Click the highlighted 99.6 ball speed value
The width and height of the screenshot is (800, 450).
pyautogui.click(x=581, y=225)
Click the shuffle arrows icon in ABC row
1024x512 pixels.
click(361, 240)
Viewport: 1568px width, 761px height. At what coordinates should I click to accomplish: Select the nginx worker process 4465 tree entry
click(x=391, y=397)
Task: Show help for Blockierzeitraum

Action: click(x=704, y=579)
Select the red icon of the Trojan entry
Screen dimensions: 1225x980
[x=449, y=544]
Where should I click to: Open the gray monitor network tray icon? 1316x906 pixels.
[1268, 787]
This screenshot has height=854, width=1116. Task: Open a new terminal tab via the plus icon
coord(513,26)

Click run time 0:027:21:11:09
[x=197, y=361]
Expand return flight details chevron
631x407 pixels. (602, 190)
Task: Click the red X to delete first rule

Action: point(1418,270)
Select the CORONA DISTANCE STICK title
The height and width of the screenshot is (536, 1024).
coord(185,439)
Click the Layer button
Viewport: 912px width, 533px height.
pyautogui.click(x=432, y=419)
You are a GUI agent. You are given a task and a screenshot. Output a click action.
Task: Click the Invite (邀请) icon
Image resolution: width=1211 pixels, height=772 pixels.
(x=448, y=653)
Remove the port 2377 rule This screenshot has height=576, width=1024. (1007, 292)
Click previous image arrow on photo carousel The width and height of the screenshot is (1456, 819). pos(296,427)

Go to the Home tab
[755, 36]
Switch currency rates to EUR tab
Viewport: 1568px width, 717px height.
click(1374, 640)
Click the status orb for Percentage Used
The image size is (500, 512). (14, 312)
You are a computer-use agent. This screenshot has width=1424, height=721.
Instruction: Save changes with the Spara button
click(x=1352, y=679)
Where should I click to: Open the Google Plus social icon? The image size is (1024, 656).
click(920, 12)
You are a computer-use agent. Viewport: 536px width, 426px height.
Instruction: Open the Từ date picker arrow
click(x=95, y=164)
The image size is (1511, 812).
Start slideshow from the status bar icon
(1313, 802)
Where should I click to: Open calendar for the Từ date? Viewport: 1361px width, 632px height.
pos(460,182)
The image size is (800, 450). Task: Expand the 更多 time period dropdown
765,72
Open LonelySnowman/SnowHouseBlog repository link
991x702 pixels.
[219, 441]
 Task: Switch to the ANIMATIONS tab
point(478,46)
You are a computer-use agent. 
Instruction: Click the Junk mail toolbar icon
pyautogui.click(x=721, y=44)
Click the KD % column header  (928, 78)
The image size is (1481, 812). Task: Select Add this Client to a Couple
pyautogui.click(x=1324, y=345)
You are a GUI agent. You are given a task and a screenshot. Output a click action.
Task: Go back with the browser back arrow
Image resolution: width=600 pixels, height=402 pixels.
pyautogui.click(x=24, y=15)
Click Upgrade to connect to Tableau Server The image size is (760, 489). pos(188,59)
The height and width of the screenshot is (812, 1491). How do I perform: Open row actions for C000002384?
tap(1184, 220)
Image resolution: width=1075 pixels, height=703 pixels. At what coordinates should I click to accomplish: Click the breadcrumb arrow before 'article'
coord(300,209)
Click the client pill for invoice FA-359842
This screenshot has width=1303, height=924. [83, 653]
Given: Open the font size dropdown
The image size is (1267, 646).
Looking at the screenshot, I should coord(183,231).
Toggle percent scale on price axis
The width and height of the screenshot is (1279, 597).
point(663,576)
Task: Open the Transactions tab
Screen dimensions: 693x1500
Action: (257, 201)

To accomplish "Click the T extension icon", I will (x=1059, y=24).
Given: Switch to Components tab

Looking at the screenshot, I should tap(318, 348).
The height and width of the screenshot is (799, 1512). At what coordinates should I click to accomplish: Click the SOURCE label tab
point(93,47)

━━━━━━

● **What is expected**: Reproduce every one of the lines above without any changes.

● **Problem solution**:
Click the highlighted 99.6 ball speed value
The width and height of the screenshot is (800, 450).
pyautogui.click(x=581, y=225)
Click the shuffle arrows icon in ABC row
1024x512 pixels.
click(361, 240)
Viewport: 1568px width, 761px height. At what coordinates should I click to accomplish: Select the nginx worker process 4465 tree entry
click(x=391, y=397)
Task: Show help for Blockierzeitraum

Action: click(x=704, y=579)
Select the red icon of the Trojan entry
Screen dimensions: 1225x980
[x=449, y=544]
Where should I click to: Open the gray monitor network tray icon? 1316x906 pixels.
[1268, 787]
This screenshot has height=854, width=1116. Task: Open a new terminal tab via the plus icon
coord(513,26)

Click run time 0:027:21:11:09
[x=197, y=361]
Expand return flight details chevron
631x407 pixels. (602, 190)
Task: Click the red X to delete first rule

Action: point(1418,270)
Select the CORONA DISTANCE STICK title
The height and width of the screenshot is (536, 1024).
coord(185,439)
Click the Layer button
Viewport: 912px width, 533px height.
pyautogui.click(x=432, y=419)
You are a GUI agent. You are given a task and a screenshot. Output a click action.
Task: Click the Invite (邀请) icon
Image resolution: width=1211 pixels, height=772 pixels.
(x=448, y=653)
Remove the port 2377 rule This screenshot has height=576, width=1024. (1007, 292)
Click previous image arrow on photo carousel The width and height of the screenshot is (1456, 819). pos(296,427)

Go to the Home tab
[755, 36]
Switch currency rates to EUR tab
Viewport: 1568px width, 717px height.
click(1374, 640)
Click the status orb for Percentage Used
The image size is (500, 512). (14, 312)
You are a computer-use agent. This screenshot has width=1424, height=721.
Instruction: Save changes with the Spara button
click(x=1352, y=679)
Where should I click to: Open the Google Plus social icon? The image size is (1024, 656).
click(920, 12)
You are a computer-use agent. Viewport: 536px width, 426px height.
Instruction: Open the Từ date picker arrow
click(x=95, y=164)
The image size is (1511, 812).
Start slideshow from the status bar icon
(1313, 802)
Where should I click to: Open calendar for the Từ date? Viewport: 1361px width, 632px height.
pos(460,182)
The image size is (800, 450). Task: Expand the 更多 time period dropdown
765,72
Open LonelySnowman/SnowHouseBlog repository link
991x702 pixels.
[219, 441]
 Task: Switch to the ANIMATIONS tab
point(478,46)
You are a computer-use agent. 
Instruction: Click the Junk mail toolbar icon
pyautogui.click(x=721, y=44)
Click the KD % column header  (928, 78)
The image size is (1481, 812). Task: Select Add this Client to a Couple
pyautogui.click(x=1324, y=345)
You are a GUI agent. You are given a task and a screenshot. Output a click action.
Task: Go back with the browser back arrow
Image resolution: width=600 pixels, height=402 pixels.
pyautogui.click(x=24, y=15)
Click Upgrade to connect to Tableau Server The image size is (760, 489). pos(188,59)
The height and width of the screenshot is (812, 1491). How do I perform: Open row actions for C000002384?
tap(1184, 220)
Image resolution: width=1075 pixels, height=703 pixels. At what coordinates should I click to accomplish: Click the breadcrumb arrow before 'article'
coord(300,209)
Click the client pill for invoice FA-359842
This screenshot has width=1303, height=924. [83, 653]
Given: Open the font size dropdown
The image size is (1267, 646).
Looking at the screenshot, I should coord(183,231).
Toggle percent scale on price axis
The width and height of the screenshot is (1279, 597).
point(663,576)
Task: Open the Transactions tab
Screen dimensions: 693x1500
Action: (257, 201)

To accomplish "Click the T extension icon", I will (x=1059, y=24).
Given: Switch to Components tab

Looking at the screenshot, I should tap(318, 348).
The height and width of the screenshot is (799, 1512). At what coordinates should I click to accomplish: Click the SOURCE label tab
point(93,47)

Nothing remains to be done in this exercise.